(Extract provided begins)

The cottage we stayed was pretty new, where we could smell the scent of new wood. I parked my car in front of the cottage and plugged to the charger there. To me, to have a Tesla charger at the hotel is of great importance. Not like other cars that can get gas at any gas station, Tesla needs a charger, and only a few hotels in the area provide such service.
We went to a nearby restaurant to eat pizza, then we drove around the small town called Tropic to get familiar with the place.
The next morning, we drove about 10 minutes to the Bryce Canyon National Park. We paid 35 dollars of entrance fee for the car, which will be effective for one week, and stopped at the Visitor Center, where park workers, all wearing face masks and with signs on the ground to keep social distancing, gave us a park map and told us that we could drive to each scenic spot and park there to watch the scenes instead of taking a shuttle. That is much safer at present when people were worried about the pandemic.
We first drove to the Sunset Point, where we saw pine trees all the way. I wondered where the canyon was. I parked the car in a parking lot, and walked to the scenic point. I found we were on a plateau 8000 feet above the sea level, and in front of us was the canyon. Actually we were looking down, the fantastic series of horseshoe-shaped amphitheaters carved from the eastern edge of the Paunsaugunt Plateau in southern Utah.
Both Rosa and I were totally amazed by the whimsically arranged rocks that create a wondrous landscape of mazes, offering some of the most exciting and memorable walks and hikes imaginable.

(Extract provided ends)

Explore the material:
1 - In the account of the Bryce Canyon trip, what did the car's entrance fee cost?
2 - Write the next part of the Bryce Canyon trip account, picking up after its final sentence.
The lines after this are not needed for anything here.

(Dataset extract begins)

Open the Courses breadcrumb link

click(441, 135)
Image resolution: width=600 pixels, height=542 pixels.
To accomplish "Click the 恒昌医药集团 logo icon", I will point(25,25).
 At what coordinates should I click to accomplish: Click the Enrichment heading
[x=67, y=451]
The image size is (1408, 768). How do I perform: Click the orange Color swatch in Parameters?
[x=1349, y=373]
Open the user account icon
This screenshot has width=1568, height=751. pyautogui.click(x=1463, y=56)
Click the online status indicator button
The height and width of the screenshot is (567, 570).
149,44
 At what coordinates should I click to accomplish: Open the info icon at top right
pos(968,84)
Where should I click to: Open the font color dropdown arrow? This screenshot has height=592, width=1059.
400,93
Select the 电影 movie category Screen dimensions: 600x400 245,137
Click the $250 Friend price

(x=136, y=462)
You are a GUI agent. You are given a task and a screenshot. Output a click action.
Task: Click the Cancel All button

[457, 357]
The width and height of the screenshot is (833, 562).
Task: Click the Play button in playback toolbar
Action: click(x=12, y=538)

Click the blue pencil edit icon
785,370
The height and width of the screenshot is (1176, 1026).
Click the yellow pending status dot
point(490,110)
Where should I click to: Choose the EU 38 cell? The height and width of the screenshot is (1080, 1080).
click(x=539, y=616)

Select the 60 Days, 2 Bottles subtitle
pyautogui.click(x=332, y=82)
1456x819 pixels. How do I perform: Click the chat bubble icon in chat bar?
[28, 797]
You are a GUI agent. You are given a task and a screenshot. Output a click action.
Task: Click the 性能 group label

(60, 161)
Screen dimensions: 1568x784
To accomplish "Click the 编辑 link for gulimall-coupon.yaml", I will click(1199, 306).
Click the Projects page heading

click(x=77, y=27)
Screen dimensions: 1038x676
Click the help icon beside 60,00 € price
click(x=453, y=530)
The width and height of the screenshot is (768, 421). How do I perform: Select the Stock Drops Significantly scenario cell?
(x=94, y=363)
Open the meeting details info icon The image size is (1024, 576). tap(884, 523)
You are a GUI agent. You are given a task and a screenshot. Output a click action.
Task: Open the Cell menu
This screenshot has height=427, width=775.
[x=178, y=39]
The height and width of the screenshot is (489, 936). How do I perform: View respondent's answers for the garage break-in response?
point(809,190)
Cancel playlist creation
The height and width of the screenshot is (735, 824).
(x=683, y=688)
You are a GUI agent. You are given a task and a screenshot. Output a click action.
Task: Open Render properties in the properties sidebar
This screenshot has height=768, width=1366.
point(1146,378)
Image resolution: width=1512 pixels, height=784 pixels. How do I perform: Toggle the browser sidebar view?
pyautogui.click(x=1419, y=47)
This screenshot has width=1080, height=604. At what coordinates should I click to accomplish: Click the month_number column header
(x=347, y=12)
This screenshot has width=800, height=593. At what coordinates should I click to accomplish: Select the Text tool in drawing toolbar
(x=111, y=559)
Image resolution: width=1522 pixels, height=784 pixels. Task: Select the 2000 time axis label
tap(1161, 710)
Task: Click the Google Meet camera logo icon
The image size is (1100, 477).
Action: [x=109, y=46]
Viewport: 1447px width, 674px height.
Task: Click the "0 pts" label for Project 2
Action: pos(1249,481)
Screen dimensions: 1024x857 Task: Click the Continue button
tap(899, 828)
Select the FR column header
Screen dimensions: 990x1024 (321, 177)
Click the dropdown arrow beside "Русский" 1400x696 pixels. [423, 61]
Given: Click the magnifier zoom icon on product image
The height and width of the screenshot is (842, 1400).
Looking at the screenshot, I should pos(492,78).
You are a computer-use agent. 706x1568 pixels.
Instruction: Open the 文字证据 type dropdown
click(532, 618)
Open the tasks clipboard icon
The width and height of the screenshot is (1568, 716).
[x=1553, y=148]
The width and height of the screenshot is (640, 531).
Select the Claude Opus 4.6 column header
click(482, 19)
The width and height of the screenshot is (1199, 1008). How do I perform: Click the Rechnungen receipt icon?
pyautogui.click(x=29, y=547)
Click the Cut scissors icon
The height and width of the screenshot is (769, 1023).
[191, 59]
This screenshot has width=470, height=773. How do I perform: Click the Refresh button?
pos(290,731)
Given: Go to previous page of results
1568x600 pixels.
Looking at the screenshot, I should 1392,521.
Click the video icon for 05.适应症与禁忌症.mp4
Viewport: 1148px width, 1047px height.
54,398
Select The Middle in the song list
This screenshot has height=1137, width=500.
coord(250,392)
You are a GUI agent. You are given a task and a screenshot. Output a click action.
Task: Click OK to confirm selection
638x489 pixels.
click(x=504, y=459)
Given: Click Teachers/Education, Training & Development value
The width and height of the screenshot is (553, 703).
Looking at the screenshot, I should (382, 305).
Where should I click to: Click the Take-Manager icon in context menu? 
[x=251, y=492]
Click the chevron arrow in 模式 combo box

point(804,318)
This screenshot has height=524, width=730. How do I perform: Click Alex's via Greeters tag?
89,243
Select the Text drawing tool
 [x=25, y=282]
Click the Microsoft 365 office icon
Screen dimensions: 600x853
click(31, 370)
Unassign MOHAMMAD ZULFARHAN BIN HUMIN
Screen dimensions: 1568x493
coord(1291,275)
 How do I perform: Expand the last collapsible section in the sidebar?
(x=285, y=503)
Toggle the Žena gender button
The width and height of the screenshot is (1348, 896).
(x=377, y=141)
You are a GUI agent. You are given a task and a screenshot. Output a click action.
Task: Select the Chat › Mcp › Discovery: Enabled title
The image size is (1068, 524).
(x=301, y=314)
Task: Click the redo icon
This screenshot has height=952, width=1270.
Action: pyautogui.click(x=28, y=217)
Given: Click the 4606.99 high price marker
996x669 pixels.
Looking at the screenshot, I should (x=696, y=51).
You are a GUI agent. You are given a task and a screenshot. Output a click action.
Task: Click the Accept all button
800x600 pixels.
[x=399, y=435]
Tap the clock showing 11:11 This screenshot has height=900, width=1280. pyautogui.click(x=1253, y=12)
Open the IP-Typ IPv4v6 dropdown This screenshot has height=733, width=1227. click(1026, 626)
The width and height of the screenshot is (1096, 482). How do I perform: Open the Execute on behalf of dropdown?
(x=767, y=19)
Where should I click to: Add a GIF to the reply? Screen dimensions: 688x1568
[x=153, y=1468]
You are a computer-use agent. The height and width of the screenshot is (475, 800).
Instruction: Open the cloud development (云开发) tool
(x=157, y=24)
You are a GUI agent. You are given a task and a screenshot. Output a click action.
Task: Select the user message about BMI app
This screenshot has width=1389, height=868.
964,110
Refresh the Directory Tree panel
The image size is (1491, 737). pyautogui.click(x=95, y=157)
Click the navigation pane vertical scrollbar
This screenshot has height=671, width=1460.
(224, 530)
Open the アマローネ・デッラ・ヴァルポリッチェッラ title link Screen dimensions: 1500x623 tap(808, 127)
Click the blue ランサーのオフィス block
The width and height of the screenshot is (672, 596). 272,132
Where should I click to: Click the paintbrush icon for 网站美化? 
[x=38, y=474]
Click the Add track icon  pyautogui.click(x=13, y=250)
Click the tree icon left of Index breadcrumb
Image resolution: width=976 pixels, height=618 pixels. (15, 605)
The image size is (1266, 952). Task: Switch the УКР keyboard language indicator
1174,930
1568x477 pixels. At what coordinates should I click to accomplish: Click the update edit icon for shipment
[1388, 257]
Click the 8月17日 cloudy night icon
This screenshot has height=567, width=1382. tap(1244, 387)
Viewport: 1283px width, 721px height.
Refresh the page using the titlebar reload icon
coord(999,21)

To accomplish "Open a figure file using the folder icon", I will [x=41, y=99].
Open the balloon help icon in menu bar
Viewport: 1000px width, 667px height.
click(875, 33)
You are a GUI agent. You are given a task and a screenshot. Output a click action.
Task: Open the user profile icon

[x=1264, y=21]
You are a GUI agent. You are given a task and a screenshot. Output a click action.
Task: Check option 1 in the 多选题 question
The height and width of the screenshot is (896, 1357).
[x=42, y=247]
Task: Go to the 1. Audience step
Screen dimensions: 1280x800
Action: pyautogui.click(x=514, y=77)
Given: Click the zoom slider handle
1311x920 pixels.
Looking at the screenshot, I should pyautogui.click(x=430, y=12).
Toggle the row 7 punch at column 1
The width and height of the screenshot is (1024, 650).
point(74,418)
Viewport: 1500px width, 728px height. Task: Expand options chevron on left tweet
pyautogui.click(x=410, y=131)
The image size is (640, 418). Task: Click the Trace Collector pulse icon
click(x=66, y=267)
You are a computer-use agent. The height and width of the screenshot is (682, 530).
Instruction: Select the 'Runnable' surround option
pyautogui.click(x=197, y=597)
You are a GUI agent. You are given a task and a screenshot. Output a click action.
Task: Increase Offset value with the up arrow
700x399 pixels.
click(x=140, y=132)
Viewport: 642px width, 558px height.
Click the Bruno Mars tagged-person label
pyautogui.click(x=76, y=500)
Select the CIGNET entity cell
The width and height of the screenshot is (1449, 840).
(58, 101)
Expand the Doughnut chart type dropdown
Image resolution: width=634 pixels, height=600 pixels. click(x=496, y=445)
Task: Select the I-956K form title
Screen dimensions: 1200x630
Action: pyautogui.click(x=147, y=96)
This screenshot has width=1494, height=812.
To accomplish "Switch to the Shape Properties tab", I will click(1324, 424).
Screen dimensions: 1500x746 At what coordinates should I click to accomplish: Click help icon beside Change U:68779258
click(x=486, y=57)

(Dataset extract ends)

Task results:
1 - 35 dollars, valid for one week.

2 -
We saw people walking down the canyon along the zigzagged path leading to the bottom, where tourists walking looked like ants. We met a group of tourists coming from a trip from the bottom of the canyon riding horses. We also saw one young man posing on an edge of a rock stretching out of the canyon, a scaring scene for me to look at.
Since we do not hike, we drove to the next scenic spot – the Inspiration Point, 8100 feet above sea level. Our last spot was Sunrise Point.
For those who camp there, they can go to the Sunrise Point in the early morning to wait for the sunrise, and visit the Sunset Point in late afternoon to watch the sunset scenes, both will leave them unforgettable memories and fantastic photos.
The third day we left for the Zion Canyon National Park, which is on our way back to Vegas. It took us about two hours to reach the canyon from the east. The road to the Zion Canyon was much zigzagged, but the scenery was beautiful. Again, it was Rosa’s chance to take the pictures on the way.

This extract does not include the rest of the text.